Chào các bạn! Vì nhiều lý do từ nay Truyen2U chính thức đổi tên là Truyen247.Pro. Mong các bạn tiếp tục ủng hộ truy cập tên miền mới này nhé! Mãi yêu... ♥

Triangle 3

Title : Triangle
Author : coffeelover98
Status : Part 3-4
Pairing : Shinichi K. x Shiho M.
Admin : Sherry
-------------------------------
"Menikahlah denganku."

Shiho tertegun. Pandangannya beralih dari rimbunannya pohon Central Park ke pria yang duduk disampingnya.

"Aku belum bisa."

"Kenapa?"

Shiho terdiam sebentar sebelum menjawab,"Aku ingin memastikan teoriku dulu. Dari itu kita tidak bisa pergi kemana-mana."

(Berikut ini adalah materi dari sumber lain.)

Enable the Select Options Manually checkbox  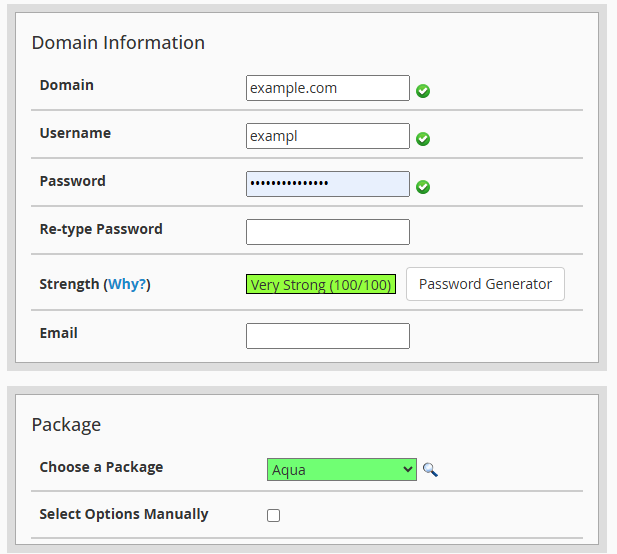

Shuichi Akai menatapnya dengan tajam,"Kau masih percaya teori khayalan itu?"

"Aku telah membuat antidote untuk itu. Sudah siap dari kemarin."

"Percuma. Menurutku kau harus maju—tidak boleh terikat dengan masa lalu lagi. Tidak ada hubungannya perasaan hati dengan unsur kimia pada obat."

"Kau meragukanku?"

Shuichi tak menjawab. Bibirnya mengerucut dan rahangnya mengencang. Shiho mencuri pandang kearahnya, pria itu tak mau melihatnya. Diputarnya pandangan matanya ke orang-orang yang memberi makan angsa di danau. Cuaca musim panas di New York terasa nyaman.

Shiho menghela nafas.

Benar. Kau meragukan aku, Shuichi Akai.

Kau meragukan teori khayalanku.

.

.

To love is to risk

.

.

"Kita harus bicara, Kudo-kun."

Shinichi tersenyum,"Kenapa serius sekali, Miyano?" tatapan matanya lalu berubah cemas,"Kau mau balik ke New York?"

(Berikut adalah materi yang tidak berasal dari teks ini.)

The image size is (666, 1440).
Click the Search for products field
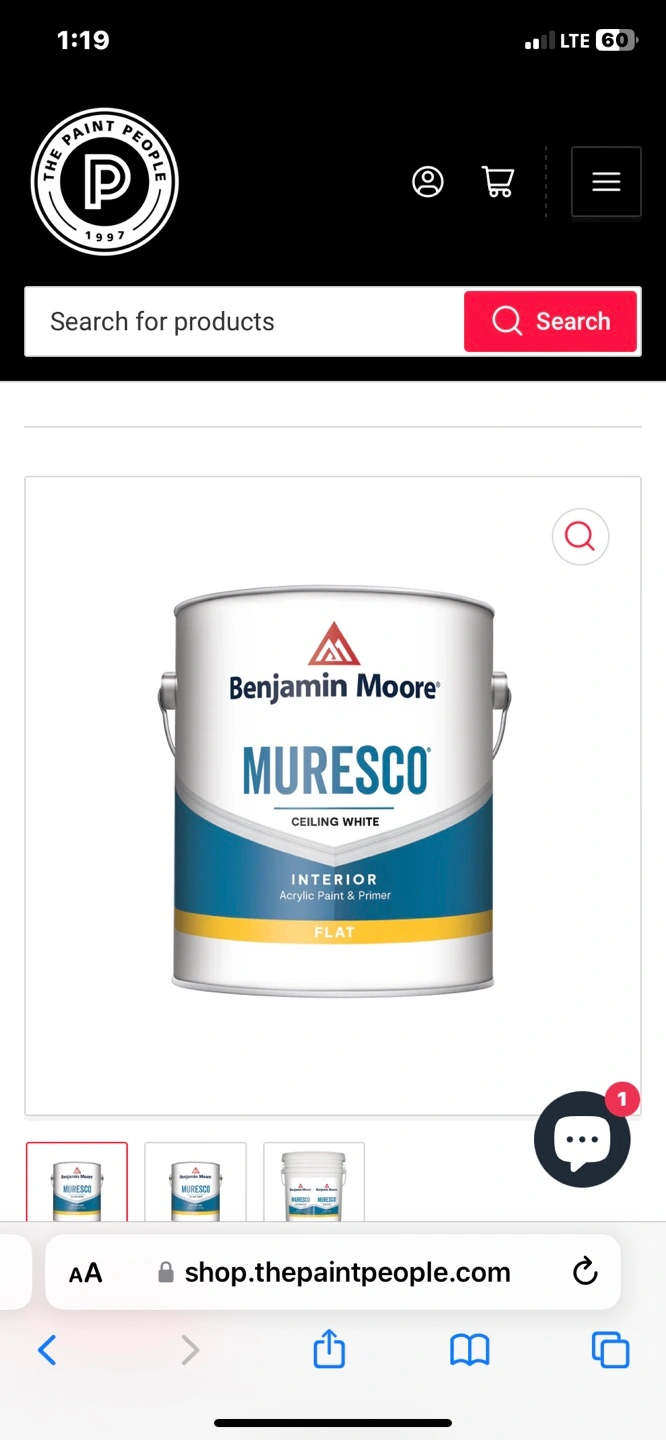click(x=245, y=322)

"Bukan itu. Tapi ini benar-benar penting."

Senyum pria itu menghilang menyadari keseriusan Shiho. Diletakkan buku Sherlock Holmes yang sedang dibacanya. Mereka sekarang duduk saling berhadapan di ruang tamu Hakase yang luas. Hakase sedang berada di Osaka untuk pertemuan ilmiah bulanan. Shiho menyadari kalau sekarang adalah kesempatan terbaik untuk menguji teorinya, karena tidak ada orang yang bisa menganggu mereka. Ran sedang mengunjungi rumah ibunya selama beberapa hari.

Shiho menekan jemarinya dengan gugup. Tak tau harus darimana memulai.

"Ya, Miyano?"

"Bagaimana pernikahanmu dengan Ran-san? Kau masih mencintainya bukan?"

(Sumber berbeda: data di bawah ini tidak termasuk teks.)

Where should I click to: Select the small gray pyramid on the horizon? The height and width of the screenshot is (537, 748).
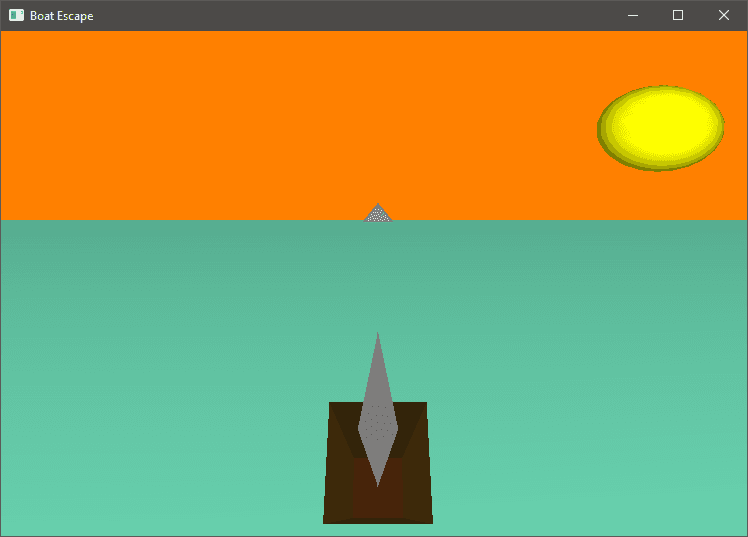[x=377, y=214]
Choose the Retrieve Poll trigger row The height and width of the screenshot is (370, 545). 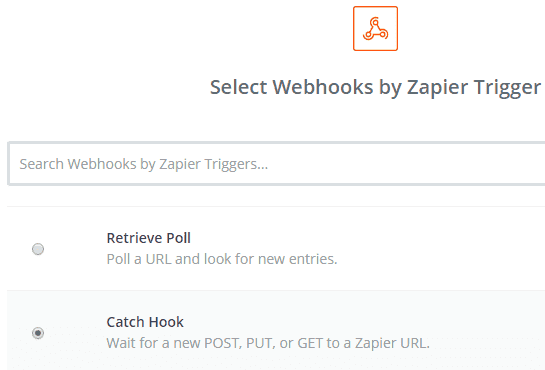[x=276, y=249]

Shinichi terkejut. Untuk sesaat dia tak mampu menjawab.

"Kenapa?" tanyanya dengan lemah akhirnya.

"Hakase memberitahuku kalau kau telah menandatangani surat perceraian."

Shinichi tertawa pahit. Dia menutup matanya sejenak lalu membukanya lagi dengan cepat ketika mendengar suara gadis itu.

"Kudo…" Shiho mengeluarkan kotak kecil dari sakunya dan menyerahkan ke genggaman tangan pria itu," Ini antidote terbaru yang kubuat selama di New York."

"Antidote APTX 4869? Kita tidak memerlukannya lagi bukan?"

" Yang ini beda. Kau dengar dulu penjelasanku. APTX 4869 mengandung apoptosis atau kematian sel terprogram. Sel yang memiliki mekanisme untuk membunuh dirinya sendiri. Tapi APTX bukan cuma mengaktifkan apoptosis, juga mengaktifkan teromeaze yang meningkatkan multiplikasi sel. Proses apoptosis dikendalikan beragam sinyal sel, yang berasal dari ekstrasel atau intraseluler. Setelah sel menerima stimulus organisasi sel mengalami degradasi. Antidote APTX dibuat untuk mereduksi percepatan kematian sel sehingga—"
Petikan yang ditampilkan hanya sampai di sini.